The company’s local presence started with a win: It was one of the two firms that topped last year’s DataTribe Challenge. Run by Fulton-based startup studio DataTribe, the competition sought out companies nationwide and led to DataTribe investing $1.7 million in Prevailion. (A second edition will determine this year’s Challenge winners next month.)
Founding the company in 2017 in Houston, Texas, CEO Karim Hijazi brought experience building a company after founding data leak intelligence firm Unveillance, which was acquired by Mandiant in 2012, as well as software development firm Quantomic.
Prevailion developed an approach that provides intelligence to a company about whether a data compromise is affecting a third party that it works with, meaning a partner or a supply chain used by a company.
“Prevailion has successfully been able to build a platform that has been able to give customers an ability to look at the periphery,” Hijazi said.
The company isn’t aggregating other data or scanning vulnerabilities, Hijazi said, but is rather seeking evidence by looking at the infrastructure of a bad actor.
“We’re looking for active compromise of these entities over a period of time,” he said.
For business leaders, many decisions about protecting data are a question of risk, so businesses are seeking info about how what’s happening around them could affect them.
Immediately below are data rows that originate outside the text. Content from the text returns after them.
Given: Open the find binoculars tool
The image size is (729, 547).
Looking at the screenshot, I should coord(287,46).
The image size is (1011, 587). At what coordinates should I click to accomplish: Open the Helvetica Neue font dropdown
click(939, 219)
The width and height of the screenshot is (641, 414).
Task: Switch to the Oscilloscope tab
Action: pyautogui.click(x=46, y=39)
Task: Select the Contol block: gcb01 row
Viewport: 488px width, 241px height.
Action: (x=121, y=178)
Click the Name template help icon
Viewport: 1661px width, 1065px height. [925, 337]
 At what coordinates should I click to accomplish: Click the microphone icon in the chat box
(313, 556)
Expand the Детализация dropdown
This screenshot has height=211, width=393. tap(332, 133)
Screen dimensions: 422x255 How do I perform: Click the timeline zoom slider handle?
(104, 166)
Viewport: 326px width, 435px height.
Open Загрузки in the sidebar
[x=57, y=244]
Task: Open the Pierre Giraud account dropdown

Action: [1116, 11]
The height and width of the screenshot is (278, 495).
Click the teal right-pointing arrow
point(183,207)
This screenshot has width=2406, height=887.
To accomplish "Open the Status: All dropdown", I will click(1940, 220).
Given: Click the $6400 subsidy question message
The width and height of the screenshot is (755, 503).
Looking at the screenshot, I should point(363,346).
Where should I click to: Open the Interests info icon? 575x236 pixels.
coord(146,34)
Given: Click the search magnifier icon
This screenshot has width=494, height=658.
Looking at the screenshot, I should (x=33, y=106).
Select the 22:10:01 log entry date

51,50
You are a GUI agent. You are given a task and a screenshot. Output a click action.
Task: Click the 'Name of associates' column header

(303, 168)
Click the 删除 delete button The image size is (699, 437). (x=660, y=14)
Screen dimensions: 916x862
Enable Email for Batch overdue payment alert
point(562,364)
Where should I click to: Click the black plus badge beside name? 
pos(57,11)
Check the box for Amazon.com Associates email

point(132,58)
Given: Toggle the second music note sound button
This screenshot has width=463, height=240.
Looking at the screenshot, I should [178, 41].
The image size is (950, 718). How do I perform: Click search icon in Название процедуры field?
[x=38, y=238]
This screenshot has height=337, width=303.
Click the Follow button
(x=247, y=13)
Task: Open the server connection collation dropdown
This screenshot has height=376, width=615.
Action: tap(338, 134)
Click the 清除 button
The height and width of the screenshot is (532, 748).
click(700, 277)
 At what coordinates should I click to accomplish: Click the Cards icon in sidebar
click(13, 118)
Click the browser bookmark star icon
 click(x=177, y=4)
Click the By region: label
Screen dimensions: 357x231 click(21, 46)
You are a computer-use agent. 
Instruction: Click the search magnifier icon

It can also be part of due diligence, Hijazi said. For instance, if a company is looking to acquire or merge with another company, Prevailion seeks evidence to help companies understand whether a compromise has happened prior to the deal.
Looking to work with financial, healthcare and defense companies, Prevailion closed on $10 million in Series A funding led by Allegis Cyber, a venture firm with offices in Maryland and Silicon Valley, as well as DataTribe, in July.
Since May, it expanded from eight to 23 employees, and the company moved from DataTribe’s space in Fulton to new space that opened this year in Columbia’s Merriweather District, the Howard Hughes Corporation development that will also be home to a group of cyber companies including Tenable. It’s looking to continue to grow in Maryland, which Hijazi said has bolstered hiring that can fit with the high-growth trajectory.
“It fostered a tremendous ability for us to get great talent very quickly,” he said.